Les Anciens avaient une conception toute fixiste de la surface de la Terre: océans et continents ont toujours occupé une position fixe durant toute l'histoire de la planète. Depuis Aristote, on croyait que la Terre s'était formée par une série de grandes catastrophes, en un laps de temps très court, et qu'elle avait ainsi acquis la physionomie qu'on lui connaît aujourd'hui. Les océans et les continents avaient été dessinés une fois pour toutes! Qui n'a pas entendu parler des six jours de la Création! Nous appelons cette vision de la formation de la terre par une série de grandes catastrophes, le catastrophisme, une théorie qui, avec une théorie satellite, le créationisme, va dominer les esprits jusqu'au 19e siècle ... et même encore de nos jours!

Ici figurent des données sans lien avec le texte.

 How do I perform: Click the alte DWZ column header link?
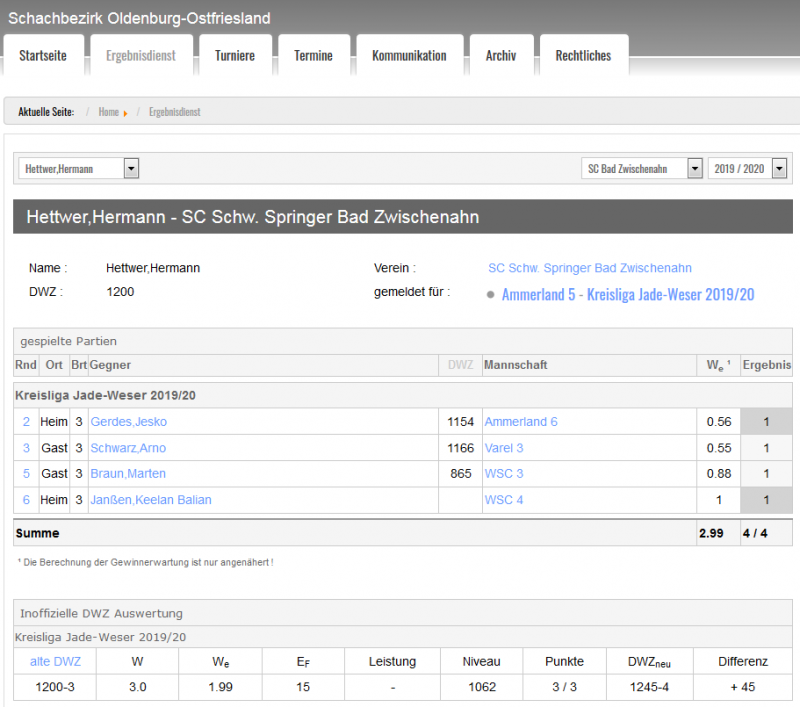[55, 662]
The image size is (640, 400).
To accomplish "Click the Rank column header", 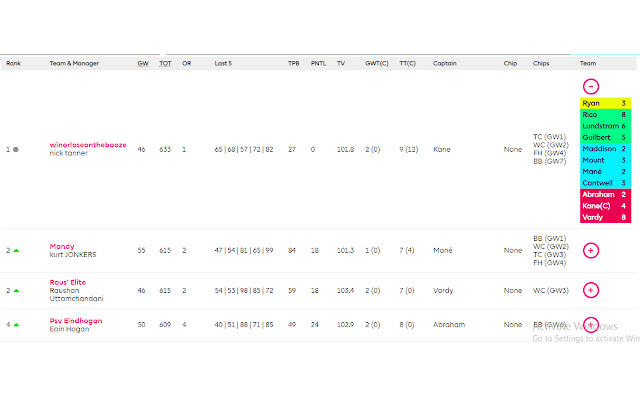I will point(13,63).
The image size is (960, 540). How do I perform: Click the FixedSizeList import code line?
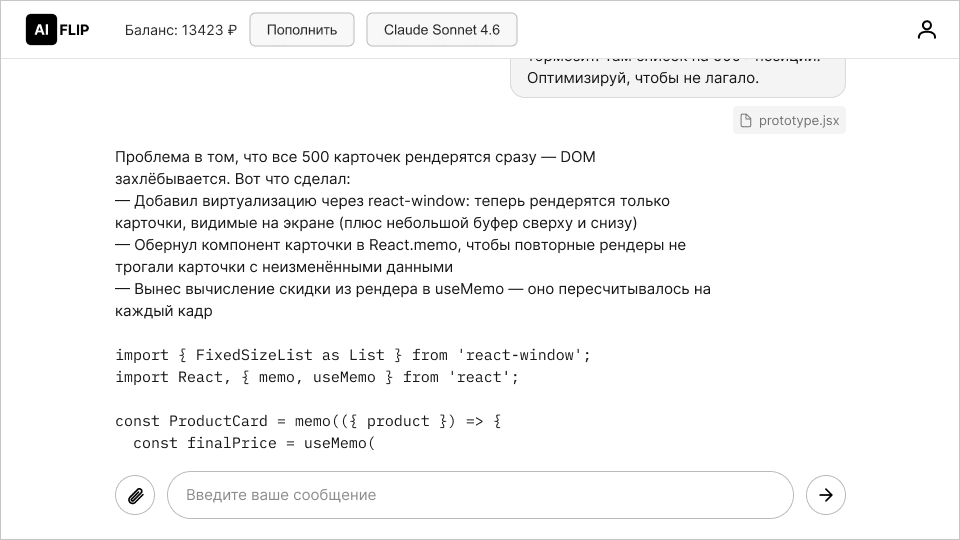(x=353, y=355)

Bien qu'au 19e siècle, les géologues James Hutton et Charles Lyell ont tenté de montrer qu'en fait les processus géologiques sont beaucoup plus lents que ne le propose le catastrophisme et qu'ils se font de façon beaucoup plus uniforme (théorie de l'uniformitarisme), les hommes de science continuaient à croire ferme à la perennité des mers et des continents.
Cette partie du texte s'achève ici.